Best for: Sequence-to-sequence tasks (transforming input to output).

Translation
Summarization
Generative Question Answering

.center[]

??? Encoder-Decoder models, also known as sequence-to-sequence models (e.g., BART, Text-to-Text Transfer Transformer (T5), MarianMT for translation), employ the complete original Transformer structure. The encoder first processes the entire input sequence to create a comprehensive representation. The decoder then generates the output sequence token by token, utilizing both its own previously generated tokens (causal attention) and the encoder's output representation (cross-attention). This architecture excels at tasks that involve transforming an input sequence into a different output sequence, such as machine translation, text summarization, or generative question answering (where the answer is generated, not just extracted).
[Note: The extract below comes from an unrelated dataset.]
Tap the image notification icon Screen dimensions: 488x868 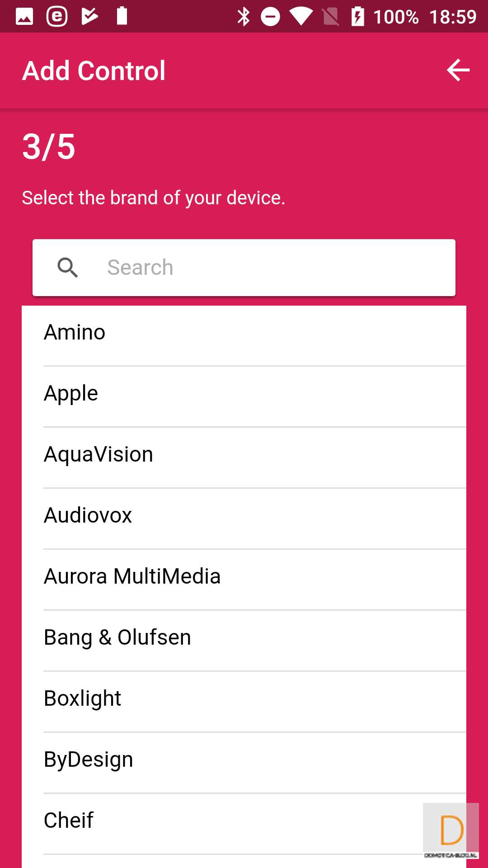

They effectively combine the input understanding strengths of encoders with the text generation capabilities of decoders.

Model Architectures and Tasks

Architecture	Examples	Best For
Encoder-only	BERT, RoBERTa	Classification, NER, Q&A
Decoder-only	GPT, LLaMA	Text generation, Chatbots
Encoder-Decoder	BART, T5	Translation, Summarization

??? This table provides a concise summary of the three primary Transformer architectures and their typical applications. To reiterate: Encoder-only models (like BERT) are strong for tasks requiring deep input understanding (classification, NER). Decoder-only models (like GPT, Llama) excel at generating text sequentially (chatbots, creative writing). Encoder-Decoder models (like BART, T5) are ideal for transforming input sequences into output sequences (translation, summarization). Selecting the most appropriate architecture is a critical initial decision in designing an effective NLP solution, as each is optimized for different strengths.

Causal Language Modeling

.col-6[ Key Characteristics:

Used by decoder models (GPT family)
Predicts next word based on previous words
Unidirectional attention (left-to-right)
Well-suited for text generation
Examples: GPT, LLaMA, Claude ] .col-6[ .center[] ]

??? Causal Language Modeling (CLM) is the training objective typically associated with decoder-only models (like the GPT family, Llama, Claude). The core task is to predict the next token in a sequence, given all the preceding tokens. This inherently relies on unidirectional or causal attention – the model can only 'look back' at previous tokens and the current position. The term 'causal' highlights that the prediction at any point depends only on past information, mirroring the natural flow of language generation. This auto-regressive process is fundamental to how these models generate coherent text, one token after another.

Masked Language Modeling

.col-6[ Key Characteristics:

Used by encoder models (BERT family)
Masks random words and predicts them
Bidirectional attention (full context)
Well-suited for understanding tasks
Examples: BERT, RoBERTa, DeBERTa ] .col-6[ .center[] ]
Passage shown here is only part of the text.